Positive results from a Phase 3 clinical trial recently prompted the European Commission to approve Besponsa, Pfizer Inc.’s new immunotherapy treatment for patients suffering from B-cell precursor acute lymphoblastic leukemia, the pharmaceutical said in a release.
Besponsa (inotuzumab ozogamicin) is regarded as a game-changer because it stimulates the body’s immune system to pinpoint malignant cells without harming their healthy counterparts, a downside of traditional chemotherapy, Pfizer said in the release.
Besponsa's efficacy was demonstrated in a trial where it bested traditional chemotherapy at targeting both Philadelphia chromosome positive and negative forms of B-cell leukemia. It was effective in cases that had either gone dormant but still was detectable or had recurred after earlier successful treatment.
“The European Commission’s approval of Besponsa represents an important milestone for patients, the oncology community and Pfizer,” Dr. Andreas Penk, Pfizer oncology’s regional president, said in the release. “This is the first approval for Besponsa and provides patients in the EU who are battling an especially hard-to-treat leukemia with a new treatment option beyond chemotherapy.”

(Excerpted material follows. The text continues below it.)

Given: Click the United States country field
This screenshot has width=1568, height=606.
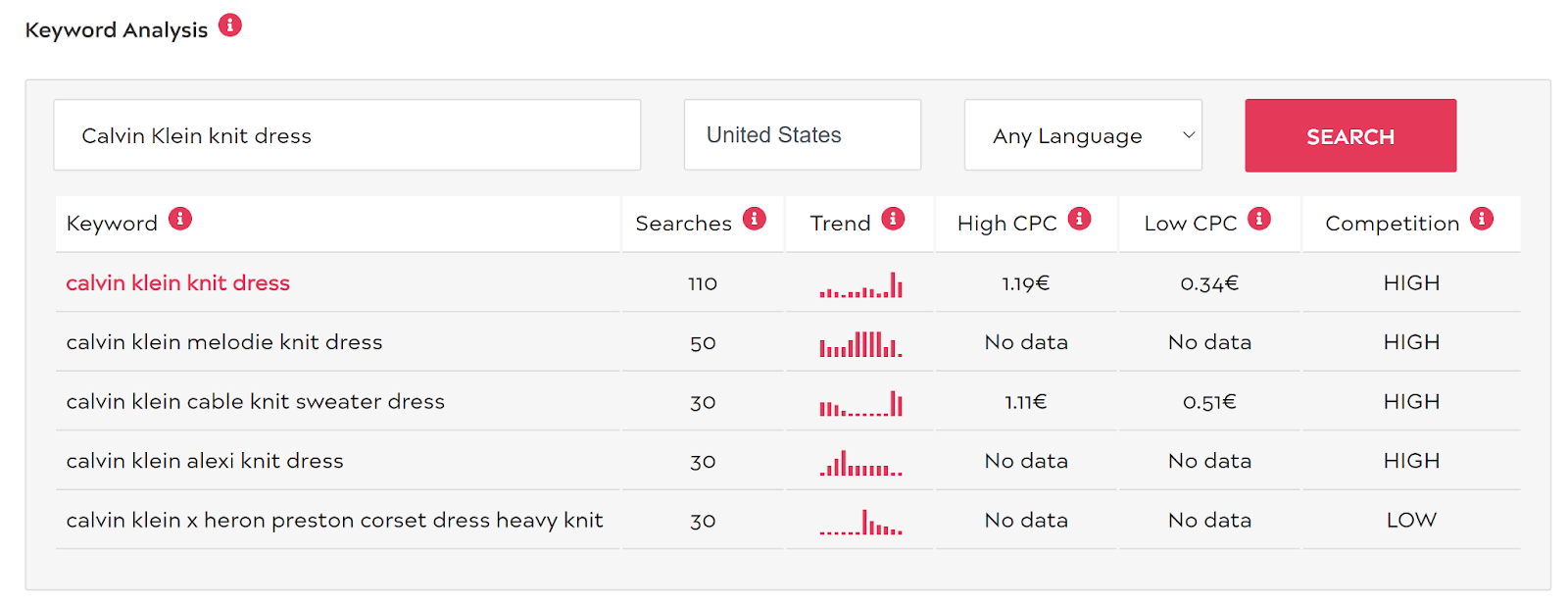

Hematology professor David Marks of the U.K.’s University Hospitals Bristol NHS Foundation Trust, said in the release that by the time acute lymphoblastic leukemia is driven dormant or recurs, most treatment options have been exhausted.
This form of the disorder is “a rare and rapidly progressive disease with poor prognosis,” Marks said in the release. “The approval of Besponsa provides a much needed treatment option for physicians and patients alike, that may help improve outcomes for some of the most vulnerable leukemia patients in Europe.”
In the U.S., Besponsa is undergoing accelerated review by the Food and Drug Administration, with full approval anticipated in August 2017.